Ballistic Electron Wave Functions and Negative Magnetoresistance in a Small Ring Interferometer

By two-dimensional ballistic magnetotransport calculations, it is demonstrated that large-scale resistance peaks, typical of small ring interferometers in zero magnetic field, are suppressed at B∼1 T. This result is explained by the peculiarities of the interference pattern at the confluence sites of quantum wires and is in qualitative agreement with experimental data.

Coulomb blockade in a lateral triangular small quantum dot

An AlGaAs/GaAs lateral quantum dot of triangular shape with a characteristic size L<100 nm (the smallest size for dots of this type) containing less than ten electrons was studied theoretically and experimentally. Single-electron oscillations of the conductance G of this dot were measured at G<e2/h. When going from G≪e2/h to G≈0.5e2/h, a decrease was found not only in the amplitude but also in the period of oscillations. A calculation of the electrostatics demonstrated that this effect is due to a change in the dot size produced by control voltages.

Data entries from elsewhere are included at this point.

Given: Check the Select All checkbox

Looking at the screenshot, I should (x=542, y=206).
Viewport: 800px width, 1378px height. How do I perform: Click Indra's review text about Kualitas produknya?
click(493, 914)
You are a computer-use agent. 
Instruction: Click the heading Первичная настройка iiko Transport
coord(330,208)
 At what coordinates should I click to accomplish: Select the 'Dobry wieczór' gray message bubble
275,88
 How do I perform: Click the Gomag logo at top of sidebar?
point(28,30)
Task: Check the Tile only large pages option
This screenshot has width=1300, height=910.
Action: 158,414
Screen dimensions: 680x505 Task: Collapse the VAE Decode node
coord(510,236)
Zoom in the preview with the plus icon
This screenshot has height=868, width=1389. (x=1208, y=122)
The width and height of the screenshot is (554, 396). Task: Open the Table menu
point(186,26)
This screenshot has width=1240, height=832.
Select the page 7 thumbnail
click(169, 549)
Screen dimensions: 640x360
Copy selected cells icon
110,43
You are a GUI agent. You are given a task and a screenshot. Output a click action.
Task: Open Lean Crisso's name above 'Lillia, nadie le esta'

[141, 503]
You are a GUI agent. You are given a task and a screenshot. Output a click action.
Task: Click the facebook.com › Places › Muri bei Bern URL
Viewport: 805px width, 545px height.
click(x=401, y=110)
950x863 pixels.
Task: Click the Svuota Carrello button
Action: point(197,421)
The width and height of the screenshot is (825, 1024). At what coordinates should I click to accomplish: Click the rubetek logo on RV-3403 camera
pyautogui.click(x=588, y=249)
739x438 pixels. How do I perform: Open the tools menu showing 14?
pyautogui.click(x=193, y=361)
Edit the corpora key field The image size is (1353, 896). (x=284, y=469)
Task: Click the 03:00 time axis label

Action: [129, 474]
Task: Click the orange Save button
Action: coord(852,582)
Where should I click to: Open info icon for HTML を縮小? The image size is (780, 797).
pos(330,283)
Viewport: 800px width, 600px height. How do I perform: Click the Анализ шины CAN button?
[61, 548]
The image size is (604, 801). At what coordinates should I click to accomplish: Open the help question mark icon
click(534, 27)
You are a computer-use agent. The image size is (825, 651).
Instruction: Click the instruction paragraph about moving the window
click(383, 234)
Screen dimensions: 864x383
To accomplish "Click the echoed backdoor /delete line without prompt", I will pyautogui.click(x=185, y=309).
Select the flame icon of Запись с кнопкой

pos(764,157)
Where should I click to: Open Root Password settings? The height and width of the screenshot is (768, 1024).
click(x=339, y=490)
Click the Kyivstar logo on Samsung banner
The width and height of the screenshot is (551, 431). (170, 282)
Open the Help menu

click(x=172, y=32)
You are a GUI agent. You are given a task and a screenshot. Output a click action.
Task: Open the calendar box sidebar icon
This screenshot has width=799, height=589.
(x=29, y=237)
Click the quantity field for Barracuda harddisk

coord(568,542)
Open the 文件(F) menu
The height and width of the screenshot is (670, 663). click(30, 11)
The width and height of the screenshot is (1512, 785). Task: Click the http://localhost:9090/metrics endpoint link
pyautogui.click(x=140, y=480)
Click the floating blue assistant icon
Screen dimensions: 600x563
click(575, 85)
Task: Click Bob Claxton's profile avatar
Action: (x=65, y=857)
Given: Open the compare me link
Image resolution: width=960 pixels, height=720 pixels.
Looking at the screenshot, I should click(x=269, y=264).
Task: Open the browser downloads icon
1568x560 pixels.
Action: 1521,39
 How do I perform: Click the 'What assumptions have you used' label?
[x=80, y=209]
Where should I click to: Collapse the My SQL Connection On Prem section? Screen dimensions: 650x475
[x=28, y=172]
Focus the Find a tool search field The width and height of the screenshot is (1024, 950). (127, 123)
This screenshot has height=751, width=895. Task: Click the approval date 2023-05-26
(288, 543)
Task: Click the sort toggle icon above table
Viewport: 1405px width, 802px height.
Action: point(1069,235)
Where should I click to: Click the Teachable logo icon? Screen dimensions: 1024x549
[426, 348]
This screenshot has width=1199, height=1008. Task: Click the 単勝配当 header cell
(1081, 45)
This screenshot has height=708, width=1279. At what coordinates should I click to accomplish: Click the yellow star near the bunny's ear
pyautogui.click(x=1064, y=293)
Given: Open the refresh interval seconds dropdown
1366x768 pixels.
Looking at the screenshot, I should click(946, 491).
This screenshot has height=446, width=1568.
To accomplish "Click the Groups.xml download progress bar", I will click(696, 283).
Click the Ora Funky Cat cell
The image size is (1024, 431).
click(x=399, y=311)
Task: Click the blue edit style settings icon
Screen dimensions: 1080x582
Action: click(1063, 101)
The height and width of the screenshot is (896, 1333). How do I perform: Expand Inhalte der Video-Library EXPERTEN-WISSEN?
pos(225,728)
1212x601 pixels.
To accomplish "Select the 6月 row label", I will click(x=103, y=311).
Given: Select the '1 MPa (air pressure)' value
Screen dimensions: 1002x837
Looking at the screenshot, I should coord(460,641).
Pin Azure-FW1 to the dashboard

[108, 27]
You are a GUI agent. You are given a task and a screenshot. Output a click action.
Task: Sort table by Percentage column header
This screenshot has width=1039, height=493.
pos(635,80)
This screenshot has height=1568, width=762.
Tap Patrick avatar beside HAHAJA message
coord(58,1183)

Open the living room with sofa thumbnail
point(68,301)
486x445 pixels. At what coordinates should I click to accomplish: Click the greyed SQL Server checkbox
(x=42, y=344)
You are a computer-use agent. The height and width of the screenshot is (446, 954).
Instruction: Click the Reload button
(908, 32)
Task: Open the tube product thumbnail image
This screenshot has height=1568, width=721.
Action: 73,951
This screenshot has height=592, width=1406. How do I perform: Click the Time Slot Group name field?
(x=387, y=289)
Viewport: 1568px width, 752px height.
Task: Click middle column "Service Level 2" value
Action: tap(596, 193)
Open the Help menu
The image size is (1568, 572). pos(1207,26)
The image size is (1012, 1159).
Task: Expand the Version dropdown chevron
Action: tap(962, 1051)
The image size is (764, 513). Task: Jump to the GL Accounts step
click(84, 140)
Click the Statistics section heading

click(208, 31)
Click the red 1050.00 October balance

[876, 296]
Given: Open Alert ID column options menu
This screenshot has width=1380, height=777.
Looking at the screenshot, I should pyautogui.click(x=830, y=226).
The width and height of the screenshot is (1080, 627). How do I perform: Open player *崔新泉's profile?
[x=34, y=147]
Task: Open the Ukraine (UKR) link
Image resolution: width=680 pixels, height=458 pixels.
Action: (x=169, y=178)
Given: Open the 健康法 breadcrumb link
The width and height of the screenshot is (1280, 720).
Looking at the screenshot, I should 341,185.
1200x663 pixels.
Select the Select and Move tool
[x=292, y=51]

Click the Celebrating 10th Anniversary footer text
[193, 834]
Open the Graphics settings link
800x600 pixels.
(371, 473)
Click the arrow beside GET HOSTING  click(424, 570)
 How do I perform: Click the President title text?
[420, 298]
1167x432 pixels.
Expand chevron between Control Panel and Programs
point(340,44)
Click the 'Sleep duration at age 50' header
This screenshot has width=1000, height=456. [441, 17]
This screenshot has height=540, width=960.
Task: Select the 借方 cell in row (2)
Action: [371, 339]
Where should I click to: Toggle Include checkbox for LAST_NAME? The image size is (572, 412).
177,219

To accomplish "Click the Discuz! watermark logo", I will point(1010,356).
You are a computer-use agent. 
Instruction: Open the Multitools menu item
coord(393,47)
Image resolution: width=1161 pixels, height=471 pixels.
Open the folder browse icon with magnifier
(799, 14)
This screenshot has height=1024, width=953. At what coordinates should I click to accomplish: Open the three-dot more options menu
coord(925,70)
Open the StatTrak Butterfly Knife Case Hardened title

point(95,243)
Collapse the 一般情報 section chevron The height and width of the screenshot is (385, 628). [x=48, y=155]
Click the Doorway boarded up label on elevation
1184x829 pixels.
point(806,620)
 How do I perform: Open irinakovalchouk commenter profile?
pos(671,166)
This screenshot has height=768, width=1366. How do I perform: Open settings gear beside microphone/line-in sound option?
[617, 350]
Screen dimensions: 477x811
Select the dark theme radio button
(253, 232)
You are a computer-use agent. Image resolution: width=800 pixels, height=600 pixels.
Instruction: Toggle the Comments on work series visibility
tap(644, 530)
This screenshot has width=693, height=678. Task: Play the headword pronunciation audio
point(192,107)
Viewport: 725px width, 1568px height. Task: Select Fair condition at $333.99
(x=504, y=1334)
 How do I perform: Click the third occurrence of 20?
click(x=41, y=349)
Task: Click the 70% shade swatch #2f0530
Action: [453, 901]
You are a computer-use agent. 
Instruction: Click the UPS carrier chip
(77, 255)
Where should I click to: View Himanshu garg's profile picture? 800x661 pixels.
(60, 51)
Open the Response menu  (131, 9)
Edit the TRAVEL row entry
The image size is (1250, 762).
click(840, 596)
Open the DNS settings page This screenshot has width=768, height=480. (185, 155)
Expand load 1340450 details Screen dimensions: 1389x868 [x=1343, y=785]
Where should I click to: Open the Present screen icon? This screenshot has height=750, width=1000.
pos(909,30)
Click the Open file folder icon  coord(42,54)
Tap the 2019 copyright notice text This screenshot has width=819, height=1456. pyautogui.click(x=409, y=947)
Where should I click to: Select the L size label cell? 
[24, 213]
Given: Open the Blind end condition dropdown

Semiconductor artificial graphene: Effects in weak magnetic fields

Two-dimensional quantum transport through the stripe of the hexagonal lattice of antidots built in the multimode channel in the GaAs/AlGaAs structure has been studied numerically. It has been found that the low perpendicular magnetic fields (∼3 mT) suppress the bulk currents and cause the appearance of the edge Landau states and high positive magnetic resistance on both sides of the Dirac point. Tamm edge states are present in some energy intervals; as a result, the 4e2/h-amplitude oscillations caused by the quantization of these states on the lattice length are added to the steps of the conductance quantization Gn = (2|n| + 1)2e2/h.